**** Data supplied

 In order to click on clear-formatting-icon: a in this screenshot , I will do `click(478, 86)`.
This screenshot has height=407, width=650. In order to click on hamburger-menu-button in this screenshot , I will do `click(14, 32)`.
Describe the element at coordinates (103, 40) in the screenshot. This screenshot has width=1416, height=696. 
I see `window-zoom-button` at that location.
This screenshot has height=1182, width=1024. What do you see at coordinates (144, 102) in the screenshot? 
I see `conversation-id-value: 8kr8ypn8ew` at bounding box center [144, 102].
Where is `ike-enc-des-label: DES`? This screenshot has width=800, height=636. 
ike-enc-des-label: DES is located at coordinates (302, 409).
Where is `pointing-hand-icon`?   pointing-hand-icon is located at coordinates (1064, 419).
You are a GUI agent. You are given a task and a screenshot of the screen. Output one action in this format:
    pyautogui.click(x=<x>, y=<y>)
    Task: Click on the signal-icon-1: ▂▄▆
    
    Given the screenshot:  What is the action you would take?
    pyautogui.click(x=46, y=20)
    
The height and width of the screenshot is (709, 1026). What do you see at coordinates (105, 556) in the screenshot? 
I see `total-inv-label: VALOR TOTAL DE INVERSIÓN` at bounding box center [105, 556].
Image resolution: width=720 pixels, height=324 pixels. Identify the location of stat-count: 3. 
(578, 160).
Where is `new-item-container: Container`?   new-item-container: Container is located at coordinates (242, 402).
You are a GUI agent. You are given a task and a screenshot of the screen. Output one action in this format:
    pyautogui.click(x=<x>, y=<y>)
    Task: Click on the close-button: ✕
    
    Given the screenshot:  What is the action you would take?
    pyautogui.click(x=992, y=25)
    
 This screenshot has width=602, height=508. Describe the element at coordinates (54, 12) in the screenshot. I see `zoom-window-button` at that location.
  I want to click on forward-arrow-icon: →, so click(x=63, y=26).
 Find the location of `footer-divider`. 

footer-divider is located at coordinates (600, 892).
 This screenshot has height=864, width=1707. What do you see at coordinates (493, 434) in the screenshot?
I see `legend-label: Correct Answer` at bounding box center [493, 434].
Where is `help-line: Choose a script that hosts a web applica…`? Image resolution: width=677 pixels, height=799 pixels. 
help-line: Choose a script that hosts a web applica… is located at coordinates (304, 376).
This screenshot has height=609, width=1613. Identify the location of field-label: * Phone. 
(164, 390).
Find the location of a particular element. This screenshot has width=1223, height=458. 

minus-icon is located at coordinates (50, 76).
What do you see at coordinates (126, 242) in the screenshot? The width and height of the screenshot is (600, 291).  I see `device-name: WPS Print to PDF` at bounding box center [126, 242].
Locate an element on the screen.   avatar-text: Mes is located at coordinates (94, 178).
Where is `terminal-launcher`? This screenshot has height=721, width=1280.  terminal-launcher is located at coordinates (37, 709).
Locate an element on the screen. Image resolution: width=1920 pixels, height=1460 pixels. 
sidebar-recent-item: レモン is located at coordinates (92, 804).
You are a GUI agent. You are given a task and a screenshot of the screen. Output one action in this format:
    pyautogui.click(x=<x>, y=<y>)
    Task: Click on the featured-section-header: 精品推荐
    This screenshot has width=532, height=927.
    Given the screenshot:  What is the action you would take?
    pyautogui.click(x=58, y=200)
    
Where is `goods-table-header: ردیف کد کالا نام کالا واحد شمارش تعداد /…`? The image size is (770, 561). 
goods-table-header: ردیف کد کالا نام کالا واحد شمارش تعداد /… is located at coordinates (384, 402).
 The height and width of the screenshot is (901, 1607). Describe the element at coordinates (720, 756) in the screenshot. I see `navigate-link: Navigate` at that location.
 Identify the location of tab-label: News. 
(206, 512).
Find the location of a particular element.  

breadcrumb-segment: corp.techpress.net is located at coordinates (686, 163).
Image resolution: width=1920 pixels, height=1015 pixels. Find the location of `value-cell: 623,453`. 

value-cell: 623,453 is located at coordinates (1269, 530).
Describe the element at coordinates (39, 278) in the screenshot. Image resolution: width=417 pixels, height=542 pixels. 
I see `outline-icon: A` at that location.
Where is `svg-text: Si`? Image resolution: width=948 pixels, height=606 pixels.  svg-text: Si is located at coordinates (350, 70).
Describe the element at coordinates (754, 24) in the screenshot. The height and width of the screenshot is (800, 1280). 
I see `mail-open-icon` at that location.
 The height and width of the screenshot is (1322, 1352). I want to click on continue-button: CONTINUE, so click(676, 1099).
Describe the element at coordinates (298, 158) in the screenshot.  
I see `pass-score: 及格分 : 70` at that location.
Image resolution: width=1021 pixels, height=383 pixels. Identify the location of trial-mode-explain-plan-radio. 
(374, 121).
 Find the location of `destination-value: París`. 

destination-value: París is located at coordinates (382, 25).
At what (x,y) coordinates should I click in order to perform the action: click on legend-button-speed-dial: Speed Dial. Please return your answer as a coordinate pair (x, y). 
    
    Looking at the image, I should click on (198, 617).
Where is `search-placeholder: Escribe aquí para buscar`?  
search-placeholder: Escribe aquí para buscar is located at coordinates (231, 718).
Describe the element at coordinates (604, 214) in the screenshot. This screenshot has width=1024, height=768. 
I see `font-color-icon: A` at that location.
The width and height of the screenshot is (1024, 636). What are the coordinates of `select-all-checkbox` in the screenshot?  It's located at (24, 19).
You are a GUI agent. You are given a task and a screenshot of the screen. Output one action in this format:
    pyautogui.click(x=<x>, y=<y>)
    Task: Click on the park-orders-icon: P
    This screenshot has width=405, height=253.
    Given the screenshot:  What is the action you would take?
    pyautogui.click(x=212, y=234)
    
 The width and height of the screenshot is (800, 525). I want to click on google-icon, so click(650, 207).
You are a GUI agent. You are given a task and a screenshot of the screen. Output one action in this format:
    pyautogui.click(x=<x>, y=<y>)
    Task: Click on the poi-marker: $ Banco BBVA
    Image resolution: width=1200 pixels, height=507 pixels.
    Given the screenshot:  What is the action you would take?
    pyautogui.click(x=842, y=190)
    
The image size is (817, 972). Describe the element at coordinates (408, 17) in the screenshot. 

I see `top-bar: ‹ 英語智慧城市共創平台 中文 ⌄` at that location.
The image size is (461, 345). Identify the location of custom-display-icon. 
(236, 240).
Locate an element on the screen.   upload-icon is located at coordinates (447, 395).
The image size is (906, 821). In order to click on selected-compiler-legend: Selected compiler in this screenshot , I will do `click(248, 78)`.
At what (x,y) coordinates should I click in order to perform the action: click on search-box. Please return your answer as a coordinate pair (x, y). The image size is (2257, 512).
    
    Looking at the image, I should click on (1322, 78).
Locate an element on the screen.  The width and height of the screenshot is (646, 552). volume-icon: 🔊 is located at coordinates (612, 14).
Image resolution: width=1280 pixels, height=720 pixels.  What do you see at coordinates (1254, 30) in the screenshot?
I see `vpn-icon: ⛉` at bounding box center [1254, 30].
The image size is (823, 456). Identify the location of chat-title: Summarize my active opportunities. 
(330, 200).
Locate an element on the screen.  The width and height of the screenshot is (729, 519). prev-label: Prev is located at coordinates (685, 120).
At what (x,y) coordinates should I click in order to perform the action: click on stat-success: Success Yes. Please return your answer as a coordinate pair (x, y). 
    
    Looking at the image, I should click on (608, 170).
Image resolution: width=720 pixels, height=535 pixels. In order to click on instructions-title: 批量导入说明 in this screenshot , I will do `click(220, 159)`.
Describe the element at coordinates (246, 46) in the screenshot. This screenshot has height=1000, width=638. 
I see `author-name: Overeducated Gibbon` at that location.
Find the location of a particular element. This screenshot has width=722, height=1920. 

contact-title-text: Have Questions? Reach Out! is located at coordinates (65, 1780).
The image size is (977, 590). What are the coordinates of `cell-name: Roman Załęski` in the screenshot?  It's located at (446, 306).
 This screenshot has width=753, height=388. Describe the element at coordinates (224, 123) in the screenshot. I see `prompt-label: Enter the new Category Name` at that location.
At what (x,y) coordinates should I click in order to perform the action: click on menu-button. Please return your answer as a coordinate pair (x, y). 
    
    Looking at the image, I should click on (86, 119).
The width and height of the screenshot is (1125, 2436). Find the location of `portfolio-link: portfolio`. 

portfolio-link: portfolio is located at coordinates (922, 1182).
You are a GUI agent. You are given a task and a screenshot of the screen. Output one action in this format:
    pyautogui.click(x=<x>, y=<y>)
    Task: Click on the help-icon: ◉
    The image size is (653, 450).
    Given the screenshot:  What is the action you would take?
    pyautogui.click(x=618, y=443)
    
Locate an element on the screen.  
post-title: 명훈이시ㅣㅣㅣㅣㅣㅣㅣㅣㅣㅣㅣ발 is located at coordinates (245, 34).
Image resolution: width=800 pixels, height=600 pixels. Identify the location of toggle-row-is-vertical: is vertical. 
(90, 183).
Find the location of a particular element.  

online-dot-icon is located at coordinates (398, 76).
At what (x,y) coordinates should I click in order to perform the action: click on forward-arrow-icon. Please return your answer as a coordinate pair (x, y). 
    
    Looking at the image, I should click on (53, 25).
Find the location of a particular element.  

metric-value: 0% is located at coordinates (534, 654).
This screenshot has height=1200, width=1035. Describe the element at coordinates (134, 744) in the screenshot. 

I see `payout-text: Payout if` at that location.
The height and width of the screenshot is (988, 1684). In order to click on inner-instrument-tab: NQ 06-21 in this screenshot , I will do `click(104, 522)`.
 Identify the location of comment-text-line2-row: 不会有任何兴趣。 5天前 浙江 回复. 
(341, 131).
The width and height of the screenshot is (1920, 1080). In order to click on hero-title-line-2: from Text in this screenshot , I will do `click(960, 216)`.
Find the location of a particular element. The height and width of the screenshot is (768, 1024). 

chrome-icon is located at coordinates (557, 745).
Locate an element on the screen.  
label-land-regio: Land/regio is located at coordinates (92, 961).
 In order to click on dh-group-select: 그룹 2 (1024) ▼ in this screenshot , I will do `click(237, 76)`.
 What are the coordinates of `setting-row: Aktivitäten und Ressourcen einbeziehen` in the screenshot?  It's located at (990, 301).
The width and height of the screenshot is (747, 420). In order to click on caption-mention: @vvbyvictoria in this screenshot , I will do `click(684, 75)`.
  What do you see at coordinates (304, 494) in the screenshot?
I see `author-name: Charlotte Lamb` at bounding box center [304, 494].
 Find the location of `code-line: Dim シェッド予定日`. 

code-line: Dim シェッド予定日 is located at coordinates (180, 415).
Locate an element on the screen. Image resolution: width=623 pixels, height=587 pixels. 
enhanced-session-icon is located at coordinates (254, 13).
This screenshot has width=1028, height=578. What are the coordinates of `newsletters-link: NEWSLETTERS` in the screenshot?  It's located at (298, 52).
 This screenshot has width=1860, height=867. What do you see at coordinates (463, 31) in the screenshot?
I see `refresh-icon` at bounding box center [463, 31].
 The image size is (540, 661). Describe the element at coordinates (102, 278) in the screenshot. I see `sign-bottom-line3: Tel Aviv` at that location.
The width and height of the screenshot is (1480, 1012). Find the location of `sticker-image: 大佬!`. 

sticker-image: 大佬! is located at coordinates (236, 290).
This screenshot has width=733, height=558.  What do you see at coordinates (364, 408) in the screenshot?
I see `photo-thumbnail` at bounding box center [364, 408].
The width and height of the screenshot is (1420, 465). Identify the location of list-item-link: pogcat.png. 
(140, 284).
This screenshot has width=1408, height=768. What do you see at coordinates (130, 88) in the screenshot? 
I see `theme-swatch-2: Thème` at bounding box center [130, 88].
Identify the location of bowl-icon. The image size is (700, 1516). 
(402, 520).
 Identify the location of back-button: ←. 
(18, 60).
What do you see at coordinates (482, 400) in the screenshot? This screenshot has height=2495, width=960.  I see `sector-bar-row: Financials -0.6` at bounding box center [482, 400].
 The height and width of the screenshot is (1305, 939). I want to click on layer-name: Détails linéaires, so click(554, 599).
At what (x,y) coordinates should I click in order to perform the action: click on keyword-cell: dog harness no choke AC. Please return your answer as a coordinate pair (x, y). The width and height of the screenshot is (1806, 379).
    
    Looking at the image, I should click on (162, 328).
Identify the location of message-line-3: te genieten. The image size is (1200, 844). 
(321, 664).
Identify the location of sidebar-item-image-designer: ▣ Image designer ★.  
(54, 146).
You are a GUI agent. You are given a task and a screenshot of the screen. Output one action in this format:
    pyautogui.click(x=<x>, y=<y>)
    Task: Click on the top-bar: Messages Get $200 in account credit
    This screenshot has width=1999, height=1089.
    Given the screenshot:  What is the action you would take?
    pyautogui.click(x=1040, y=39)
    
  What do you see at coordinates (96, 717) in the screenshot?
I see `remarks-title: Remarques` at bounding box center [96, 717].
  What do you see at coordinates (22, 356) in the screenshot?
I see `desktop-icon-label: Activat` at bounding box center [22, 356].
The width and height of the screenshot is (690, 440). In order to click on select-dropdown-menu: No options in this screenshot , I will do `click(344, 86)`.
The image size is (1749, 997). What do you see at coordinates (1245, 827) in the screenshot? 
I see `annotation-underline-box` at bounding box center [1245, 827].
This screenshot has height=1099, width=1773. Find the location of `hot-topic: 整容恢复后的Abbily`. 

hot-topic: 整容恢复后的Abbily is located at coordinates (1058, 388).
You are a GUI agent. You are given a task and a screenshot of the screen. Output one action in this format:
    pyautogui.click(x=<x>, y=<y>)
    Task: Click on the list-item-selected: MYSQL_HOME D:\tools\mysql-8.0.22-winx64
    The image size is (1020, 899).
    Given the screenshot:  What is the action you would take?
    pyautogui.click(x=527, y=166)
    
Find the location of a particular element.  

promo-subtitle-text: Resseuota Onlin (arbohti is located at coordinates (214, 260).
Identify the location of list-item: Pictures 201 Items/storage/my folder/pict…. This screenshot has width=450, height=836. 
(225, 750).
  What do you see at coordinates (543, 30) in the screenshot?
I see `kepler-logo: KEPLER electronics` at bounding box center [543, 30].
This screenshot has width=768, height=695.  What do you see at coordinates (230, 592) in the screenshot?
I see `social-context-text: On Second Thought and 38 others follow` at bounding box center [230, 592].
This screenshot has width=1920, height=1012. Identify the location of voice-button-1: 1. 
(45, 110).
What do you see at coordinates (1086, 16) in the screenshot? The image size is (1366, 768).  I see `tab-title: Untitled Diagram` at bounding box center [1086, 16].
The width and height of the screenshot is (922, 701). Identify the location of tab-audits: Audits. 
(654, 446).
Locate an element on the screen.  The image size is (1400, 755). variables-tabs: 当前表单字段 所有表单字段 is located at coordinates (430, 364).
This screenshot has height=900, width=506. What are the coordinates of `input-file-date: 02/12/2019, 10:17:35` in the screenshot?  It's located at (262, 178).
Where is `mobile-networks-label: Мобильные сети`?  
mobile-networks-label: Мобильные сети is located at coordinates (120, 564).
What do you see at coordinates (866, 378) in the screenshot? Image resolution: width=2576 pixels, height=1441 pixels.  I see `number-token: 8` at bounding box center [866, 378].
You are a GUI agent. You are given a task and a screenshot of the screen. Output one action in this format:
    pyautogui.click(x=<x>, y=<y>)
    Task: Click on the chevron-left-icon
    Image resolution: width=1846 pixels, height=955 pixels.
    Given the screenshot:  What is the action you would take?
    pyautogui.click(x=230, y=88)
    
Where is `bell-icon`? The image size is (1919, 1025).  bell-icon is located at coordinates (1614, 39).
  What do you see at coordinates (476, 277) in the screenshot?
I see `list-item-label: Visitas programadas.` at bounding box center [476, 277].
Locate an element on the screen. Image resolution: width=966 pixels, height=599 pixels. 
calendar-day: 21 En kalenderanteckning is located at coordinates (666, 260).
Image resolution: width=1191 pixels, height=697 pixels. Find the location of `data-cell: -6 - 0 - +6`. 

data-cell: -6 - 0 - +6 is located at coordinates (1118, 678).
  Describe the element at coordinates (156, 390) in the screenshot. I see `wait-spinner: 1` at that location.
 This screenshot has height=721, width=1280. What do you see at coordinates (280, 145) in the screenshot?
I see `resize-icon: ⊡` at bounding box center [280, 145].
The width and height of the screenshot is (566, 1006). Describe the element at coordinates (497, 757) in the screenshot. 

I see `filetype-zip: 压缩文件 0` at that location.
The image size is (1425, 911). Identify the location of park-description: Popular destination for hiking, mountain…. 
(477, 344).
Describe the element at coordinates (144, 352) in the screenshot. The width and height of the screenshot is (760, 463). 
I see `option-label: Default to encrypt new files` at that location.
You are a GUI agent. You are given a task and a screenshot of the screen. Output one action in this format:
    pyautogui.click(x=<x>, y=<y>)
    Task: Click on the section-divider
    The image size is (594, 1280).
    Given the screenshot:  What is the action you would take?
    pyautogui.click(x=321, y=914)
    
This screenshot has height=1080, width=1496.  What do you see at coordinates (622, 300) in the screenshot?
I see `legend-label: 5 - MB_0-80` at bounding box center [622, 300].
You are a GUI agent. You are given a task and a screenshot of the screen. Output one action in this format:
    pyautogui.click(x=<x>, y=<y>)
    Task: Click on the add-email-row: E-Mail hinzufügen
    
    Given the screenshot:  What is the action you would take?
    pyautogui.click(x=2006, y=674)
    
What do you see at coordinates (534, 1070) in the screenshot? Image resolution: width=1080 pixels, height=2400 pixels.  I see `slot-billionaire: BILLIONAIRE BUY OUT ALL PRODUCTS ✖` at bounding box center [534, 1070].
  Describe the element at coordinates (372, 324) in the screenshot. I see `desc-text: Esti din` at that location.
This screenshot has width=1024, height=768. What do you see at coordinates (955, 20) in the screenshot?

********

### Assigned task
Identify every line in the items that contains the string "sidebar", and copy each of those lines.

### Exercise answer
sidebar-recent-item: レモン is located at coordinates (92, 804).
Identify the location of sidebar-item-image-designer: ▣ Image designer ★.  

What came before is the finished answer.